Sustainability is at the core of all the gardens I design. Here I have listed some examples of typical garden projects along with considerations which might apply in my design process:
LARGE RURAL GARDENS
The key in more rural setting is to design the garden in context with the house, whilst blending the garden seamlessly into the surrounding landscape. This can be achieved by using ‘borrowed views’ from the greater landscape and bleeding formality close to the house into more naturalistic planting further from the house.
Understanding the historical context of a property and its garden is vital to either creating or restoring a garden in harmony with the spirit of its original design. At the same time, it is important that the owners are able to stamp their own personality on the garden thereby making their own contribution to the garden’s history.

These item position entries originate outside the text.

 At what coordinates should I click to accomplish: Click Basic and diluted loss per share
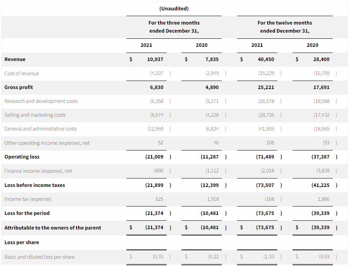[39, 257]
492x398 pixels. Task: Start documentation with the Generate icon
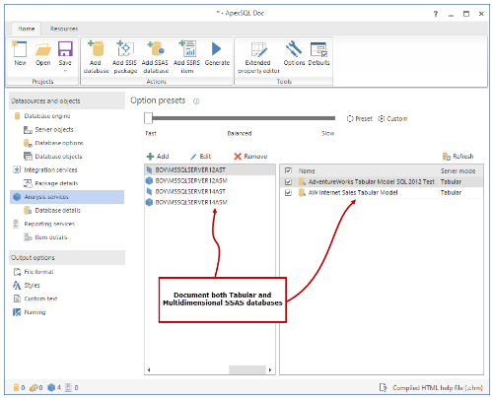point(217,49)
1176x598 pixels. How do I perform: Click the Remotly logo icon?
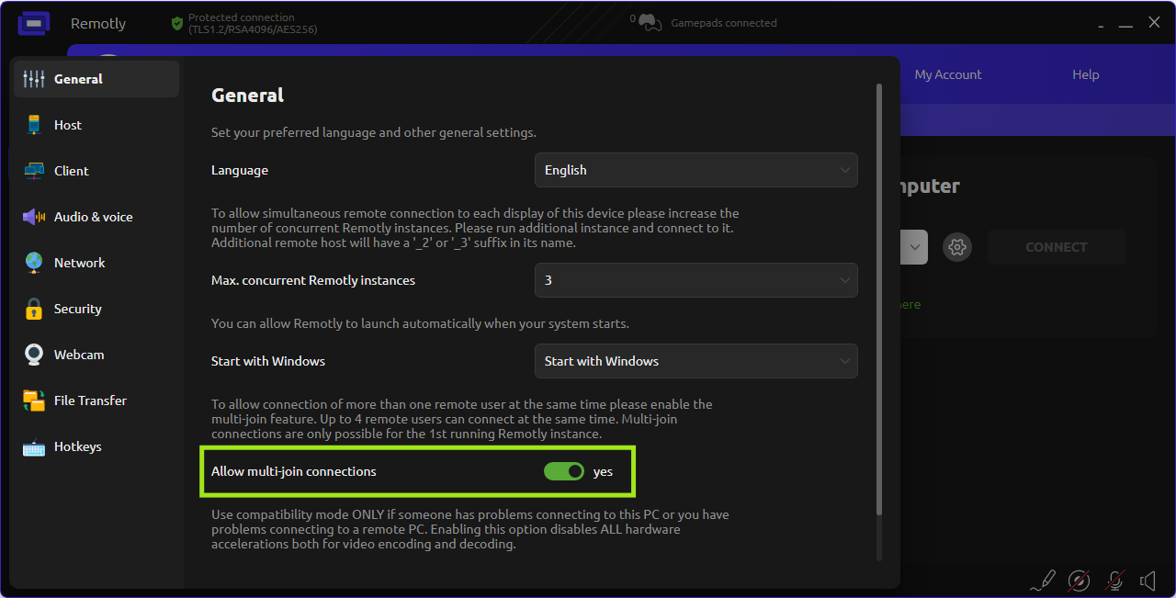point(34,24)
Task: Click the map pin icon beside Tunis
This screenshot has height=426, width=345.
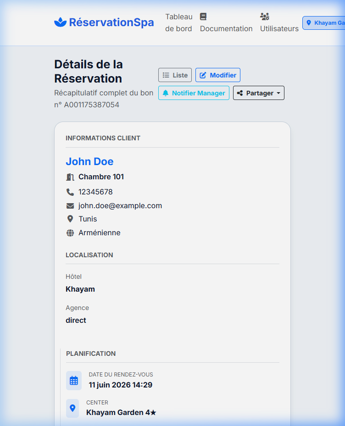Action: 70,219

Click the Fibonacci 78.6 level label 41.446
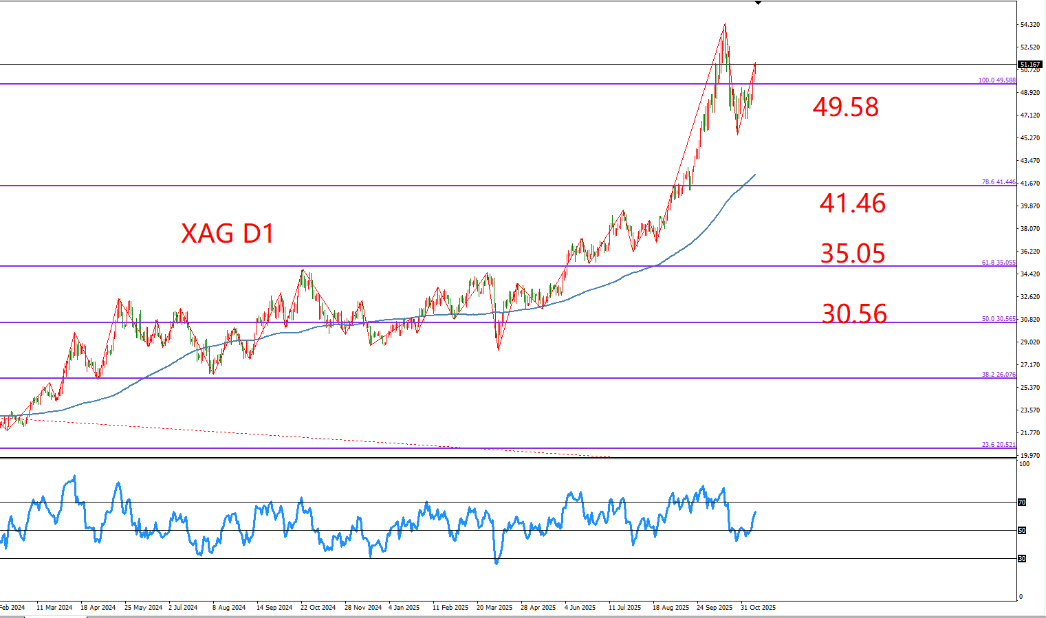point(998,182)
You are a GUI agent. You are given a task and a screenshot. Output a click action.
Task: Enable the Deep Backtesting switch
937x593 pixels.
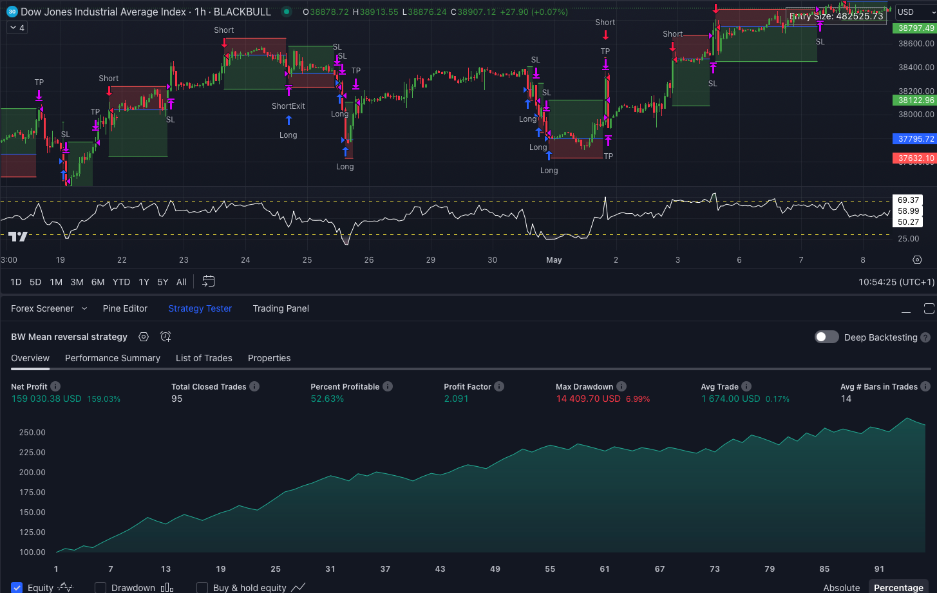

Using the design principles of simplicity and harmony to emphasise shapes and textures of plants and materials in creative ways. To be successful, high standards and attention to detail is paramount.
SMALL URBAN GARDENS
Small gardens can feel claustrophobic so by adding a feature within the garden, the focus can be drawn into the space rather than focusing on the boundaries. This, coupled with careful thought about layout, function and planting can create a garden oasis.
LARGE RESIDENTIAL GARDENS
There is often the desire to see all of the garden all at once, in gardens of this size. However, partitioning the space into smaller outdoor ‘rooms’ provides a sense of exploration and intrigue in the garden and multiple destinations to stop and pause.
Given their exposure to the elements, the most successfully designed roof terraces offer a degree of safe enclosure whilst framing the view beyond. Consideration to structural roof load limits and practical logistics is vital in planning the construction of these gardens and their on-going maintenance requirements.